7 (C’est) notre juge qui nous accusera sur nos pensées aussi bien que sur nos actions, tandis que nous pourrons à peine établir la rectitude de nos actions extérieures, rappelons-nous que nous avons la ressource de lui envoyer à l’avance des ambassades pour lui demander la paix. Il semble que ce soit pour nous donner cette faculté qu’il retarde sa venue. Envoyons vers lui nos larmes, nos œuvres de miséricorde ; immolons sur ses autels les victimes de propitiation : reconnaissons que nous ne pouvons entrer en Jugement avec lui. demandons-lui la paix. L’hostie de l’autel, offerte avec larmes, a une singulière efficacité pour opérer notre délivrance, parce que, par elle, celui qui ressuscité des morts ne peut plus mourir, renouvelle sa passion dans son sacrement. Car toutes les fois que nous lui offrons l’hostie immolée dans sa passion, nous renouvelons cette passion dans sa vertu libératrice (saint Grégoire le Grand : homélie XXXVII sur les péricopes évangéliques, 6 & 7).

8 Toutefois en nous demandant le renoncement, notre Seigneur n’exige pas de tous l’abandon complet. Il y a une différence entre ces deux choses.

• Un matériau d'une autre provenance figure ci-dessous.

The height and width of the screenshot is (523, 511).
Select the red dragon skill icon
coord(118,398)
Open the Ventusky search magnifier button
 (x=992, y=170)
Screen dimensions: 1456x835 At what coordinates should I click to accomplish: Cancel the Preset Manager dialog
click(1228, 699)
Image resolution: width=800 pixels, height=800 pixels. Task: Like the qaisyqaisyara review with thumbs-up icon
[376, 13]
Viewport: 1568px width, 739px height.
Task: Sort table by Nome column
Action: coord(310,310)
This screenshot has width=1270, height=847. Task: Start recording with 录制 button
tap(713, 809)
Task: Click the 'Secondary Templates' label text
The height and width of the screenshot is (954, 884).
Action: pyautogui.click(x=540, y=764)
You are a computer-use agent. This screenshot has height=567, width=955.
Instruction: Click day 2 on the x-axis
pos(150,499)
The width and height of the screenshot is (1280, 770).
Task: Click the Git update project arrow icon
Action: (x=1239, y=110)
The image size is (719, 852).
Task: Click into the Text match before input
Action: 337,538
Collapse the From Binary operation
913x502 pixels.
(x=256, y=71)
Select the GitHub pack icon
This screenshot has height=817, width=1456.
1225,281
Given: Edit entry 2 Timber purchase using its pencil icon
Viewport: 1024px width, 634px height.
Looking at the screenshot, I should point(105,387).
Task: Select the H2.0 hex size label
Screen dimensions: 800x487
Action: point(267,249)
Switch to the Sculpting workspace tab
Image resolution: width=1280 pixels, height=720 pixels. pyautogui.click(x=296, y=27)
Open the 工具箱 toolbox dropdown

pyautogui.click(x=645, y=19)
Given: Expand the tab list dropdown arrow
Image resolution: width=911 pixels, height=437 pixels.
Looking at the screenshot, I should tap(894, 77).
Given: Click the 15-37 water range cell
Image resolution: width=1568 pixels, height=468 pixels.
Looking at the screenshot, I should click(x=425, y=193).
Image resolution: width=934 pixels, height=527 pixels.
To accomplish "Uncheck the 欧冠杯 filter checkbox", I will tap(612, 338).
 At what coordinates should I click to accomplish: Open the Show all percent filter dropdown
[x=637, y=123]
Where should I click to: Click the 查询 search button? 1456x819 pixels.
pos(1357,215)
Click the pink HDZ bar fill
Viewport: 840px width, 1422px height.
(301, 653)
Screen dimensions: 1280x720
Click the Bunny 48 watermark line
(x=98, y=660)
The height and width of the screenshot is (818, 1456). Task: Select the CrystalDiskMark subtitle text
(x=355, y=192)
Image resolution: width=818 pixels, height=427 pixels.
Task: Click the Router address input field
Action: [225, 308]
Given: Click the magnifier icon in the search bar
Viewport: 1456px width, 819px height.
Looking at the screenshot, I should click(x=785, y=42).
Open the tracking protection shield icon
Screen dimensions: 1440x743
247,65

Abandonner tout ce qui est de la terre est le fait d’un petit nombre, le fait de ceux qui sont appelés à la vie parfaite ; mais tous sont appelés au renoncement ou au détachement ; tous doivent ne tenir les choses de la terre qu’à la condition de n’être point tenus par elles (saint Bède le Vénérable).